## Problem to work on
Copy the records word for word, starting at the line that contains "Click the opening brace on response line 11" and ending at the line that contains "I will pos(1714,137).", with both of those lines included.

*** Dataset content ***

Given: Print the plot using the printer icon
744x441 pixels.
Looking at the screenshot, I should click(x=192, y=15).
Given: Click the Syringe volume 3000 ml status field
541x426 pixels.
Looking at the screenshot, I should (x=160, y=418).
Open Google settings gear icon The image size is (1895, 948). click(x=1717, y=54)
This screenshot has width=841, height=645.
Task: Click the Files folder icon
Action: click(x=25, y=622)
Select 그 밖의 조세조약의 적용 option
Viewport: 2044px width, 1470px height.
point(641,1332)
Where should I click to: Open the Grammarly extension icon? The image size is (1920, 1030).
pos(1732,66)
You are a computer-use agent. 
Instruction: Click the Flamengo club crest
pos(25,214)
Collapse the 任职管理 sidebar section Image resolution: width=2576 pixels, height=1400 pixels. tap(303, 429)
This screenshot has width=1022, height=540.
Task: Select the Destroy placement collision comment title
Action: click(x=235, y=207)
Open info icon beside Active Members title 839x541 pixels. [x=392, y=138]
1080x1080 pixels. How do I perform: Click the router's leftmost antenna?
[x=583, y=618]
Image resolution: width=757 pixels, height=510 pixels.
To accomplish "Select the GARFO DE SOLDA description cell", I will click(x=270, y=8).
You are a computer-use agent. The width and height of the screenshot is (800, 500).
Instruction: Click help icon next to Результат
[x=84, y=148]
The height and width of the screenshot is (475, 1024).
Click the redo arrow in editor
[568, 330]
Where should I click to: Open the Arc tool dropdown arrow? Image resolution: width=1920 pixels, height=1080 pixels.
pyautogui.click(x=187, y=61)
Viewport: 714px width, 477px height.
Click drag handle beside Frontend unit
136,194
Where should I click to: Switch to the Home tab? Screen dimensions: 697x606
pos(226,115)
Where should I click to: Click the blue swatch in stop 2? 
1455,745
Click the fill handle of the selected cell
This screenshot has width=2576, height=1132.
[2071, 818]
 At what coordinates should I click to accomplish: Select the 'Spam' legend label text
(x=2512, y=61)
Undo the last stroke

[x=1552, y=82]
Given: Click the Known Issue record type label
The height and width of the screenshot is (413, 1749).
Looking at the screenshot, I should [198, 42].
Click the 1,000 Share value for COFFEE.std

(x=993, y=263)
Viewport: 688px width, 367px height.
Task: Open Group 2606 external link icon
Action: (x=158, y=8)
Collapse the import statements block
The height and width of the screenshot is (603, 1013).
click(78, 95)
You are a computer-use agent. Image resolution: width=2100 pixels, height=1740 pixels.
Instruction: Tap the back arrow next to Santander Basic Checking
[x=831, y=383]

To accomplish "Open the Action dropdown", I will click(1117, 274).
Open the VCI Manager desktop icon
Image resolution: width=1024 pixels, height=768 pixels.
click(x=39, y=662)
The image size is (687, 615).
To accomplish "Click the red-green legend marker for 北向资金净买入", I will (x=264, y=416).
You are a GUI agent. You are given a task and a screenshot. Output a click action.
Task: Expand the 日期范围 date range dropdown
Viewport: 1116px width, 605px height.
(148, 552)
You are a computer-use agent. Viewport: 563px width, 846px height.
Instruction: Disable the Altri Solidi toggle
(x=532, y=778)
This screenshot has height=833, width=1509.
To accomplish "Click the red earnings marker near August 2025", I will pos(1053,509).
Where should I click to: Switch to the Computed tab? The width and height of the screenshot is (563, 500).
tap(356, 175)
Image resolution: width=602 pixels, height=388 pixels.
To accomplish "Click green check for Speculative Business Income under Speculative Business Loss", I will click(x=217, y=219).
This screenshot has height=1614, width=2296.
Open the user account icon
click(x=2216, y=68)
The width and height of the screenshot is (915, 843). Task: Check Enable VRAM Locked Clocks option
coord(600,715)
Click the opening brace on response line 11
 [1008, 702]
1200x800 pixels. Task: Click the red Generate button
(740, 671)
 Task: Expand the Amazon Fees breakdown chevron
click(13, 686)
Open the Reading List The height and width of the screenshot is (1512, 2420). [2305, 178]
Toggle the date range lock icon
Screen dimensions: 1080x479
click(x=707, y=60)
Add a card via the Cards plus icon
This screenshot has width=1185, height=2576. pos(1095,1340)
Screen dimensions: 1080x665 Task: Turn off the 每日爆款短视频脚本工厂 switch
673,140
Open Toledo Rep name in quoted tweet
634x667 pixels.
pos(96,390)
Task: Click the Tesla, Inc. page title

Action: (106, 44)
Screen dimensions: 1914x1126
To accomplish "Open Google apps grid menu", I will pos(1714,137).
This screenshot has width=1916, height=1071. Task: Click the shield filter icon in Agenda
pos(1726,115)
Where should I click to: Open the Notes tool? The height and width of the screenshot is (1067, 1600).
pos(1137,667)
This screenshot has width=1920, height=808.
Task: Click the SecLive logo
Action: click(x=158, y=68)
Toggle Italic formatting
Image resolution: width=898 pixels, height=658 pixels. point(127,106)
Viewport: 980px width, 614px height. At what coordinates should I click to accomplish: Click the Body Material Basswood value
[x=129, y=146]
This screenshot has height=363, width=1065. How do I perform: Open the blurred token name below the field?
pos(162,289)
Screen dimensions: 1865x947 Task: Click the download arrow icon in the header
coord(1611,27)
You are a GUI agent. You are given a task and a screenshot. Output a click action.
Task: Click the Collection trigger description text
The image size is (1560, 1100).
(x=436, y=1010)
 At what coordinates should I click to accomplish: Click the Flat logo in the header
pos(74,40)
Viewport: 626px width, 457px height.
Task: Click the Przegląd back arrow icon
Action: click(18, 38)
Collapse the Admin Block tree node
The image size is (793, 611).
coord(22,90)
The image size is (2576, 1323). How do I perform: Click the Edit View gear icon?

***

## Answer below
Click the opening brace on response line 11
 [1008, 702]
1200x800 pixels. Task: Click the red Generate button
(740, 671)
 Task: Expand the Amazon Fees breakdown chevron
click(13, 686)
Open the Reading List The height and width of the screenshot is (1512, 2420). [2305, 178]
Toggle the date range lock icon
Screen dimensions: 1080x479
click(x=707, y=60)
Add a card via the Cards plus icon
This screenshot has width=1185, height=2576. pos(1095,1340)
Screen dimensions: 1080x665 Task: Turn off the 每日爆款短视频脚本工厂 switch
673,140
Open Toledo Rep name in quoted tweet
634x667 pixels.
pos(96,390)
Task: Click the Tesla, Inc. page title

Action: (106, 44)
Screen dimensions: 1914x1126
To accomplish "Open Google apps grid menu", I will pos(1714,137).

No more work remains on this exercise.